I am wondering is there any efficient way to select a threshold for gene filtering? any possible idea would be appreciated.

reproducible data:

I produced reproducible example for gene expression data and pheno data down below:

persons_df <- data.frame(person1=sample(1:20,10, replace = FALSE),
                    person2=as.factor(sample(10)),
                    person3=sample(1:25,10, replace = FALSE),
                    person4=sample(1:30,10, replace = FALSE),
                    person5=as.factor(sample(10)),
                    person6=as.factor(sample(10)))
row.names(persons_df) <-letters[1:10]

whereas, in persons_df, different features (a.k.a, genes) in row-wise and different persons in column-wise are given.

and I have pheno metadata down below:

age_df <- data.frame(personID= colnames(persons_df),
                     age=sample(1:50, 6 , replace = FALSE))

my objective:

I want to keep the features (a.k.a, genes in the rows) which show a high correlation with age from age_df

my solution for filtering:

corr_df = do.call(rbind,
                  apply(persons_df, 1, function(x){
                      temp = cor.test(age_df$age, as.numeric(x))
                      data.frame(t = temp$statistic, p = temp$p.value, 
                                 cor_coef=temp$estimate)
                  }))

indx <- which(abs(corr_df$p)>0.15 &(upper.tri(corr_df$cor_coef)), arr.ind = TRUE)
indx <- unique(c(indx[,1], indx[,2]))
corr_genes <- eset_HTA20[indx,]

but when I subset original gene expression matrix, I left empty output.
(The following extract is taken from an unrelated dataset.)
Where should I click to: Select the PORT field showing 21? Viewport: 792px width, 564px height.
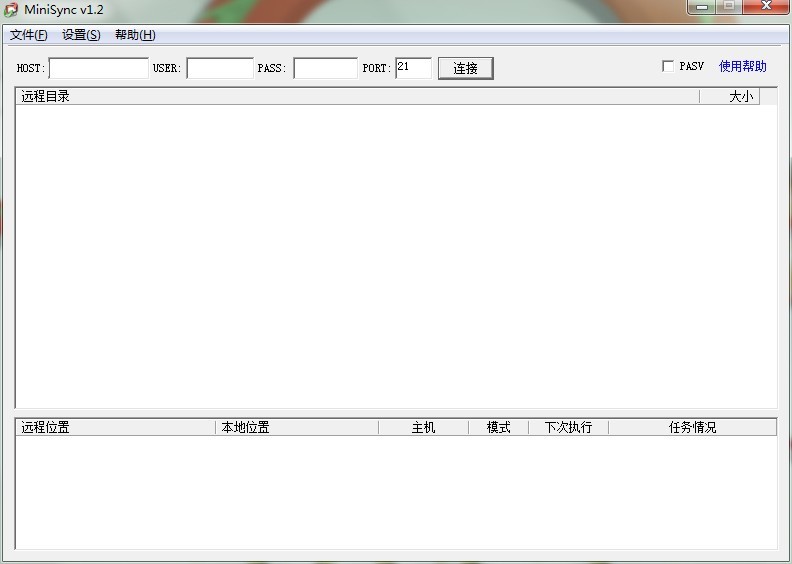[413, 68]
Is there any problem with my indexing, and subsetting of the gene expression matrix? can anyone point me out my mistake if there is any?

question:

what is the best strategy to keep highly correlated genes? how can I pick up descent threshold such as to take p-value, or both t-value, and p-value as my threshold for filtering? can anyone guide me on how to set up a reasonable threshold for gene filtering? thanks a lot

I am not answering your question but leaving a general comment. Without looking at your actual data no one here may be able to reasonably answer your question. You appear to be proficient in R so this is a matter of a small error or perhaps there are no genes that fit the criteria you are filtering on (since you said you get an empty result).

Every analysis is subject to peculiarities of the particular dataset, ultimate aim of the experiment and the ability/capacity of being able to test the hypothesis that are being generated. It is easy to change a value, re-run a filter and add/subtract genes from a list. Having 5 more genes in the list may double/triple the amount of work an experimentalist may need to do to test them.

If you are doing this analysis for someone else please talk with them about the results. If you are doing this for your own data then start thinking about downstream work that will be needed.